L.A. schools Supt. John Deasy on Friday provided an updated list of 14 Los Angeles Unified campuses with students on the bus involved in a fatal crash Thursday night near Orland, Calif. Deasy said he did not know if any students from those schools were among the five killed.

“We’re very worried about the condition of a number of students,” he said in an interview, declining to elaborate further.

Five adults died in the fiery crash, including the driver of the bus.

The high school students were headed to Humboldt State University for a visit organized by the college.

Advertisement

The schools listed by Deasy were: Banning, Carson, Chatsworth, Chavez School for Social Justice, Dorsey, Fremont, Grant, Manual Arts, Middle College, Robert F. Kennedy Community Schools and Wilson.
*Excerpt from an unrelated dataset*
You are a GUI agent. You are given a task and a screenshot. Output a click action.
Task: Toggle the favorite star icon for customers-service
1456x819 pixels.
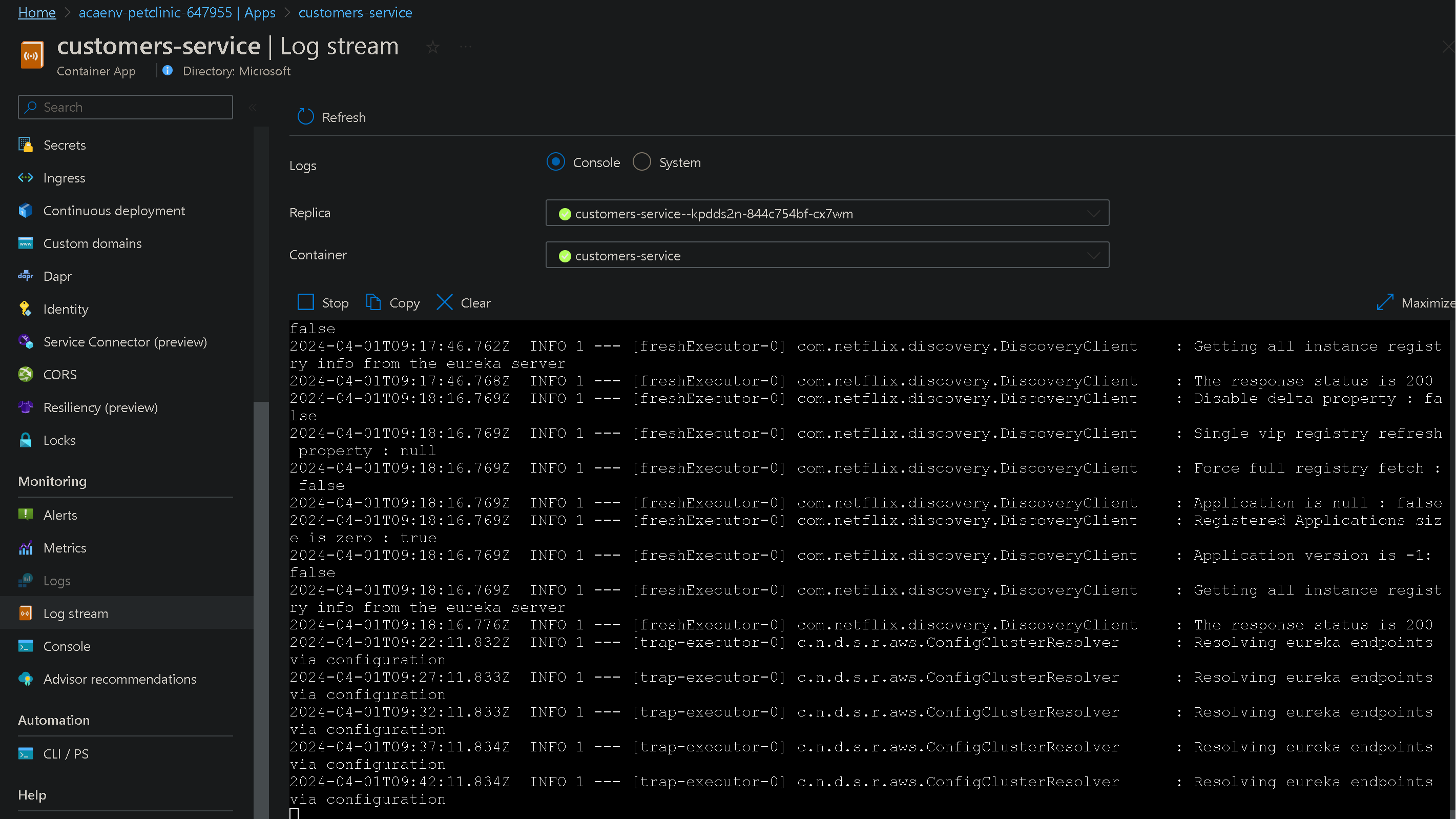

Also on Deasy’s list were three charter schools, which are authorized but not operated by L.A. Unified. Two are run by Alliance College-Ready Public Schools: They are Alliance Media Arts and Entertainment Design High School and Alliance Judy Ivie Burton Technology Academy High School. The other charter is Animo Jackie Robinson, which is operated by Green Dot Public Schools.

There also were students from other school systems on the trip, including from Long Beach, El Monte and Riverside.

Joining Deasy at a noon news conference was L.A. Mayor Eric Garcetti and four members of the Board of Education. Deasy thanked Garcetti for helping arrange public and private transportation so that family members and district staff could get to the scene of the tragedy, 480 miles away.

“A city mourns today; a state mourns,” said Garcetti, who also spoke briefly in Spanish.

Deasy noted that many of the students were likely the first in their family with an opportunity to attend college.

“It’s the joy of LAUSD,” he said of such milestones. And college visits, he added, help students make the crucial leap to visualizing themselves as college students.

Advertisement

“That is what this activity is about,” he said of the trip. “It is incredibly important, which makes this all the more painful.”

“We share the grief of families in this community.”

In an earlier news conference near the accident scene, LAUSD Deputy Supt. Michelle King said her contingent included 11 counselors. Teams also were dispatched to every affected school.

Deasy vowed that every survivor would be contacted by L.A. Unified staff by the end of the day. He said efforts to establish contact with some families were still underway.

“We will put all our energy into supporting these families, now and going forward,” Deasy said.

Investigators combing through the wreckage said they do not yet know what caused the driver of a FedEx truck to veer across a freeway median and hit the students’ bus head-on.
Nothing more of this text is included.